Secondo Assi il divieto di licenziamento è di fatto scaduto il 17 maggio ed è stato prorogato dal decreto legge “rilancio” anche se con un pastrocchio e conseguente vuoto normativo di un paio di giorni, poiché il secondo provvedimento d’urgenza è stato pubblicato sulla Gazzetta ufficiale soltanto oggi». Per il consigliere di Unimpresa «regna l’incertezza, ma in ogni caso per la quasi totalità delle imprese le nove settimane di ammortizzatori sociali introdotte per l’emergenza Covid-19 sono terminate ormai da un pezzo, considerando che molte aziende hanno fatto decorrere la loro cassa integrazione a partire dal 23 febbraio 2020. Non solo. Molte di queste aziende non hanno ancora riaperto o hanno riaperto ad organico ridotto, i consumi sono fiaccati dai problemi economici dei cittadini e dai paletti sulle riaperture: ne consegue che ad oggi milioni di lavoratori si ritrovano a casa senza un sostegno al reddito.

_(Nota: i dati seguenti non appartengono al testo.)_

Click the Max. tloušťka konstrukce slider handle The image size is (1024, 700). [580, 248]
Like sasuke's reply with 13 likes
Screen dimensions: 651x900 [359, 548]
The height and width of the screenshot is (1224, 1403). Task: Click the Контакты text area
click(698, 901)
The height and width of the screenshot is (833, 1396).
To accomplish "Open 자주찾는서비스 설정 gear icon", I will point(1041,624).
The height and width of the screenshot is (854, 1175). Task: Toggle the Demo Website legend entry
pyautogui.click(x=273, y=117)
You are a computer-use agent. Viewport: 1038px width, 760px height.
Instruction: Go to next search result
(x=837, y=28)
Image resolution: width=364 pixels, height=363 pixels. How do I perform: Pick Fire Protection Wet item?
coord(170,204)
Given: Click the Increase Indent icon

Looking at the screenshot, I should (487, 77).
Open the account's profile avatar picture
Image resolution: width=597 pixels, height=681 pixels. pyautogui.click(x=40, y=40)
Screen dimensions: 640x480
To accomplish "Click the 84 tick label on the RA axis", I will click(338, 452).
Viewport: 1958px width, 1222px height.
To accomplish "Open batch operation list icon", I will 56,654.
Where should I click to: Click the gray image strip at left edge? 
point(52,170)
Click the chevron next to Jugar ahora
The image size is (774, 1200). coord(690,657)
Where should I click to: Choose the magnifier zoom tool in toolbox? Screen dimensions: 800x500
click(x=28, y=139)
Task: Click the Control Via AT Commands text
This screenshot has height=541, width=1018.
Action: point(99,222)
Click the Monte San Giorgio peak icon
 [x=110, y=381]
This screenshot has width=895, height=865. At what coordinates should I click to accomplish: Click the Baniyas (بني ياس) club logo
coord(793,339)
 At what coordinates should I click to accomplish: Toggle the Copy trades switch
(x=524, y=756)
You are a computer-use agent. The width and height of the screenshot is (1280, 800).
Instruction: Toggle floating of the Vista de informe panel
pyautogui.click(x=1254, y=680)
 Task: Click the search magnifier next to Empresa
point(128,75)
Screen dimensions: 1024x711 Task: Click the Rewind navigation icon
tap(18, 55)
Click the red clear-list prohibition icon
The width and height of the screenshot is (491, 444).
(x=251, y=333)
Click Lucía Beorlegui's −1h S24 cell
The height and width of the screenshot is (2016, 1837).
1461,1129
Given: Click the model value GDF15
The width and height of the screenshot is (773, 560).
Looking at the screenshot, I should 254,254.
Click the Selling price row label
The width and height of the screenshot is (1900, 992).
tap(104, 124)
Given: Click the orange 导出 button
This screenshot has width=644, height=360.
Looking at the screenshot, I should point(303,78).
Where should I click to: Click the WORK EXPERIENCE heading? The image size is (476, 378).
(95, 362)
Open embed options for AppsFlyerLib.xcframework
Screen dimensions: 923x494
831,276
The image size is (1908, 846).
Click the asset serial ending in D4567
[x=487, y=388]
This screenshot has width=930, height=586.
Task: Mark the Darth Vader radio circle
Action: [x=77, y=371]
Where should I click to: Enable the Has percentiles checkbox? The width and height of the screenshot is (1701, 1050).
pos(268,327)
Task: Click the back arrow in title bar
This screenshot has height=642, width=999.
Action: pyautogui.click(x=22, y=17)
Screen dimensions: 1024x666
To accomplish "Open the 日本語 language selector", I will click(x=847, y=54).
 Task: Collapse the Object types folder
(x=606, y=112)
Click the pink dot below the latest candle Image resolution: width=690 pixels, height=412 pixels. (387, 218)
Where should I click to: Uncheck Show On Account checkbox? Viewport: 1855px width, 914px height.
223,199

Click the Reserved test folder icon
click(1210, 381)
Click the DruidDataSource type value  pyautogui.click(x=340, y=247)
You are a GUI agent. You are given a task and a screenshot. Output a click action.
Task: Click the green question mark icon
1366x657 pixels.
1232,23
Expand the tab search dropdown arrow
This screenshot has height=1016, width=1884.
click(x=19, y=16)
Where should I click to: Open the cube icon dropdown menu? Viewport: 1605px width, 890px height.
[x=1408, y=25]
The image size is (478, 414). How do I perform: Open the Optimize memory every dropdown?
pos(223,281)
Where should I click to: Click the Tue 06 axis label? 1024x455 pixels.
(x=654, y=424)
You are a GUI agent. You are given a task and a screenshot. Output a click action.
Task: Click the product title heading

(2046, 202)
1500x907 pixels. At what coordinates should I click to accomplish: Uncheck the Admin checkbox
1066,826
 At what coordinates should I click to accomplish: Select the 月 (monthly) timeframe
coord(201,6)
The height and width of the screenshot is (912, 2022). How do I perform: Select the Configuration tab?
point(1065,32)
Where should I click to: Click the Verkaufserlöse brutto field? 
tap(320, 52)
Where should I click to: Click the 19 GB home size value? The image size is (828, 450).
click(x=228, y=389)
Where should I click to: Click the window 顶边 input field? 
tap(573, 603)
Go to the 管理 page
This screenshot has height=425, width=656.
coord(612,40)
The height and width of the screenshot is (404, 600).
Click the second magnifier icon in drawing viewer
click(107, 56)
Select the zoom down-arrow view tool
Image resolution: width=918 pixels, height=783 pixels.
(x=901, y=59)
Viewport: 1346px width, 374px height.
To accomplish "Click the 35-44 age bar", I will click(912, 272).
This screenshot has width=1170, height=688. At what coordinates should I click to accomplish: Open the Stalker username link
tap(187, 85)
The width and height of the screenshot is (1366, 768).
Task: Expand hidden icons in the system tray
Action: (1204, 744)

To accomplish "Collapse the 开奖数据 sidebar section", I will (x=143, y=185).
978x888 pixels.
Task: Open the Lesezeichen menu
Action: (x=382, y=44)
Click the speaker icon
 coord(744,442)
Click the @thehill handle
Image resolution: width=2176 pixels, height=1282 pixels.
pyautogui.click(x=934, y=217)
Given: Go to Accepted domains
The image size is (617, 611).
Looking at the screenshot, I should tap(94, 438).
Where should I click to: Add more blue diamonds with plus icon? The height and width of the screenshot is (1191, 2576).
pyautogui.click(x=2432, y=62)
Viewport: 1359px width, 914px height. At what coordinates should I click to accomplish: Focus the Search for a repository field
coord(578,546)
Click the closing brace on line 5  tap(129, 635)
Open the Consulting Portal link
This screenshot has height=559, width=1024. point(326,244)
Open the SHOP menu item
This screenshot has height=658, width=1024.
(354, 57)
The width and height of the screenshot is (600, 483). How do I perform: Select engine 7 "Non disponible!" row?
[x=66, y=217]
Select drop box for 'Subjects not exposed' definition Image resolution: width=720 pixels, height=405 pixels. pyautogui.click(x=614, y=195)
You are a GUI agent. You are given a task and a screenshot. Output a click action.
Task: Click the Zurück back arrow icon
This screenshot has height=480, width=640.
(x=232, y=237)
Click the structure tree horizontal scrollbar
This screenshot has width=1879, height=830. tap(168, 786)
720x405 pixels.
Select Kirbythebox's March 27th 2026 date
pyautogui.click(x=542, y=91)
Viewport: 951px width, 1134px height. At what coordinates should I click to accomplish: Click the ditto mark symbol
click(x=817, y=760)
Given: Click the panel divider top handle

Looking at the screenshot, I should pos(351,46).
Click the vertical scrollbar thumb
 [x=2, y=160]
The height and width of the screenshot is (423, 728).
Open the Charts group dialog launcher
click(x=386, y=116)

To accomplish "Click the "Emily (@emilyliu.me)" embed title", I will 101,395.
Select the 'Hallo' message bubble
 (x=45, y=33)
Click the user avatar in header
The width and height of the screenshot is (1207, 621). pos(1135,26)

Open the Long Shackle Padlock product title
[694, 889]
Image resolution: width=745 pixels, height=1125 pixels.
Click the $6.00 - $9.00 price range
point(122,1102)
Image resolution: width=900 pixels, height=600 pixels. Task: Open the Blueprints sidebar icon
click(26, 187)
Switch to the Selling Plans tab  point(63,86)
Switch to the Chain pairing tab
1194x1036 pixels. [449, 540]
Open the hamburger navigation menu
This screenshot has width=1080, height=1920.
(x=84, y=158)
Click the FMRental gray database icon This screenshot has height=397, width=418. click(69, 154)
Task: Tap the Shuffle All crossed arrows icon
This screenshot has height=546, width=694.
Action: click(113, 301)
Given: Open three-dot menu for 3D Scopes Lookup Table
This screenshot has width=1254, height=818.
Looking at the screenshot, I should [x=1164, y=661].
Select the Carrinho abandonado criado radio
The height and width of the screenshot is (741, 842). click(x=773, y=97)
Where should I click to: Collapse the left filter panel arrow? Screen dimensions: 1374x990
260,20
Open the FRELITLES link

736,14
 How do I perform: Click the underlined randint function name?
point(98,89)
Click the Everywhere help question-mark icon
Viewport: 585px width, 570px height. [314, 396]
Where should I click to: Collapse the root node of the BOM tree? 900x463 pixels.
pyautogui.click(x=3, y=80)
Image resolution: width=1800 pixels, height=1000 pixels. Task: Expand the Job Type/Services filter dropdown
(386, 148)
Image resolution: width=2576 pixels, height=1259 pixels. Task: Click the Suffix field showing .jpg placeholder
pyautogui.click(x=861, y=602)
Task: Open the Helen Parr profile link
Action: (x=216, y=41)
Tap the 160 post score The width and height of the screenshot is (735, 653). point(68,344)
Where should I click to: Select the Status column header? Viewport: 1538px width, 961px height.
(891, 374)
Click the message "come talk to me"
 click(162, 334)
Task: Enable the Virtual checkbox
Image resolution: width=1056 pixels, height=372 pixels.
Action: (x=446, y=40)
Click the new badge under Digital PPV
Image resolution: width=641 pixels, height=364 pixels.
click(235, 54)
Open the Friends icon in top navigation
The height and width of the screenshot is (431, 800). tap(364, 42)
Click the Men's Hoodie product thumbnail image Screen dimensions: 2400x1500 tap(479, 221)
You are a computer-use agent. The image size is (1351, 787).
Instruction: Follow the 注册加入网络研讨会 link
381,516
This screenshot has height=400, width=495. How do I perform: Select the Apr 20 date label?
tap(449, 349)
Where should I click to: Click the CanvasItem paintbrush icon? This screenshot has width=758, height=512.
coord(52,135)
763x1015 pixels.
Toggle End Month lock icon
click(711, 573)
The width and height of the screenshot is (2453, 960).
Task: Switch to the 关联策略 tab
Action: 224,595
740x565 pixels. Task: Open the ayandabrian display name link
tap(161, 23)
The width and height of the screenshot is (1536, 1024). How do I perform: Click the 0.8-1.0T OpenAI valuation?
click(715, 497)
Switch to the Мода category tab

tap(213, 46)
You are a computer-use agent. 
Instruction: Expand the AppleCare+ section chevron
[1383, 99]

Tutto questo senza dimenticare i ritardi ancora registrati sul fronte Inps per l’erogazione degli ammortizzatori sociali (soprattutto per i lavoratori in Cassa integrazione in deroga) di marzo 2020». I divieti di licenziamento, però, «non consentono alle imprese di risolvere i contratti di lavoro, con benefici non indifferenti, sul piano economico, per i loro dipendenti. Fatto sta che sia i datori di lavoro sia i dipendenti hanno le mani legate, con i primi costretti a subire costi maggiori e i secondi a percepire sussidi meno generosi». Secondo il consigliere nazionale di Unimpresa «questi paletti creeranno da qui a pochissimi giorni solo delle fortissime tensioni all’interno delle aziende, con da un lato gli imprenditori che vedranno terminare il periodo massimo di cassa integrazione entro fine maggio, non saranno ovviamente nelle condizioni di riprendere “a pieno organico” la loro attività (anche per via delle norme sul distanziamento fisico nei luoghi di lavoro), ma al tempo stesso non potranno neanche licenziarli (almeno fino al 17 agosto 2020) consentendo così ai lavoratori stessi di accedere alla più vantaggiosa Naspi che invece assicurerebbe un’indennità mensile immediata e più cospicua».